Patoruzú, el cacique tehuelche, símbolo de la historieta argentina, cumplió 75 años de su primera aparición. Creado por Dante Quinterno en 1928, fue el primer personaje de historieta local que combatió el mal. Luchaba contra los villanos mucho antes que Batman y Superman. Era un Don Quijote con todas las virtudes humanas y tenía una debilidad especial por la familia. Por eso, se hizo tan popular y exitoso. Representaba al argentino como ningún otro héroe de historieta. Y aún más. A lo largo de su septuagenaria vida, el indio tehuelche demostró que la única manera de que un país no pierda su identidad era defendiendo las raíces culturales contra el embate de los "colonizadores" del Norte y la desidia de los gobiernos de turno.
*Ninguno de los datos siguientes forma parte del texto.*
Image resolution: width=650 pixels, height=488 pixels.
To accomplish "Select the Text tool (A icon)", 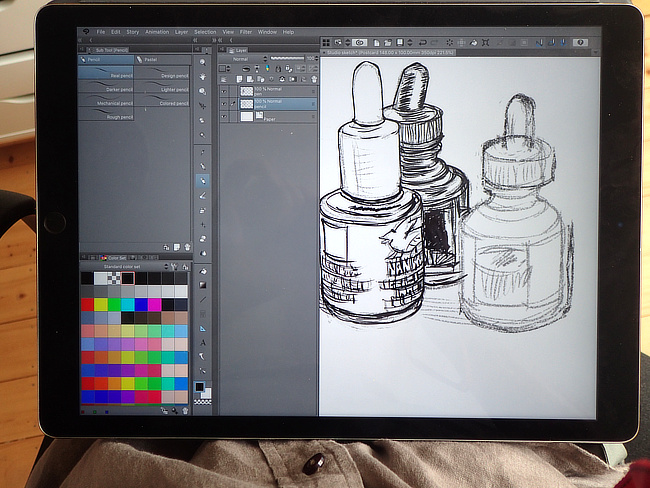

Como ningún otro, este entrañable personaje defendía con poncho y boleadoras a aquellos que querían pisotear su acervo cultural.
Hoy, bien entrado el siglo XXI, la lucha del inolvidable cacique parece haber quedado en el olvido. En Tucumán, por ejemplo, hace tiempo que la cultura ha dejado de ser una cuestión de Estado. Claro, hay otros problemas más importantes para resolver: por ejemplo, el hambre más urgente, el desempleo más feroz, la inseguridad más brutal y las enfermedades más despiadadas. Pero casi nadie pone énfasis en el analfabetismo más real, en la falta de lectura más actual o en la desinformación más absurda.
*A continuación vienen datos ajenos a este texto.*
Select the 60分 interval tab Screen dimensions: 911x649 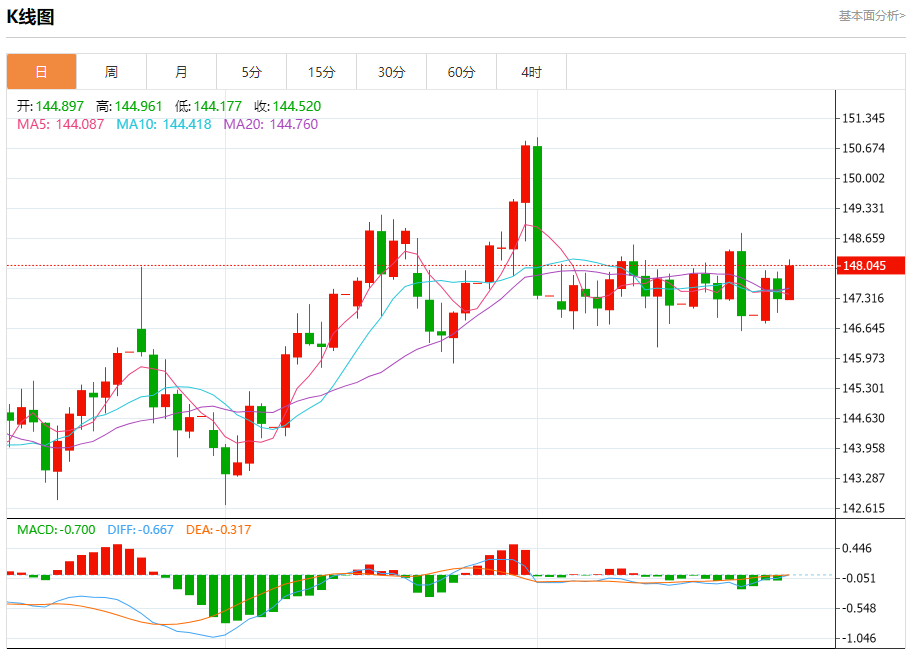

Afortunadamente, la provincia tiene una suerte de reacción alérgica contra el virus de la desidia oficial. Y, justamente por eso, cuanto más grave es la crisis, más hechos culturales florecen espontáneamente por toda la provincia. De hecho, durante la mayor parte de 2003, la actividad cultural estuvo marcada por una fuerte presencia de espectáculos y emprendimientos independientes. Esto quiere decir que más del 40% de las producciones se hizo sin el apoyo del Gobierno, otrora impulsor indiscutido de la movida local. Esto representa un gran avance porque quiere decir que los artistas han comenzado a volar solos. Rompieron el cordón umbilical con el Estado y se erigieron como protagonistas de su propio destino. Sin embargo, la realidad de Tucumán no es ni la sombra de aquella que supo brillar en los años 60, una década que pasó a la historia como "los años de oro del teatro local". En aquellos tiempos, la provincia era un verdadero faro que irradiaba luz al el resto del NOA, y los teatros San Martín y Alberdi atraían a artistas nacionales y extranjeros con igual magnetismo. Hoy, de ese protagonismo no quedan más que cenizas. Las cenizas de un admirable hogar.
Por supuesto que son loables los esfuerzos de la Secretaría de Cultura para recuperar los laureles perdidos. Pero sin un presupuesto adecuado ni un plan de inversiones preciso, nada se puede lograr. Salta (siempre son odiosas las comparaciones, aunque ayudan) destina actualmente más de 1,5 millón de pesos al área. Cinco veces más que Tucumán. Y, en Buenos Aires, se reparten libros en las canchas, en los subtes y hasta en las playas. Por eso, va siendo tiempo que, de una buena vez, se tome a la cultura también como una cuestión de Estado. "No sólo de pan vive el hombre", reza un conocido refrán.
Hoy, todos asumen que la cultura es propiedad de una fracción de la sociedad. Esto permite llegar a una de las dos conclusiones que ya supo esbozar a principios del siglo pasado el poeta T. S. Elliot. "O la cultura no concierne sino a una minoría y no habrá más lugar para ella en la sociedad del futuro, o bien en la sociedad la cultura que ha sido la propiedad de la elite debe ser puesta a disposición de todos", escribió. Este es el desafío que tiene el Gobierno tucumano. Y es un desafío que bien podría enorgullecer al mismísimo Patoruzú.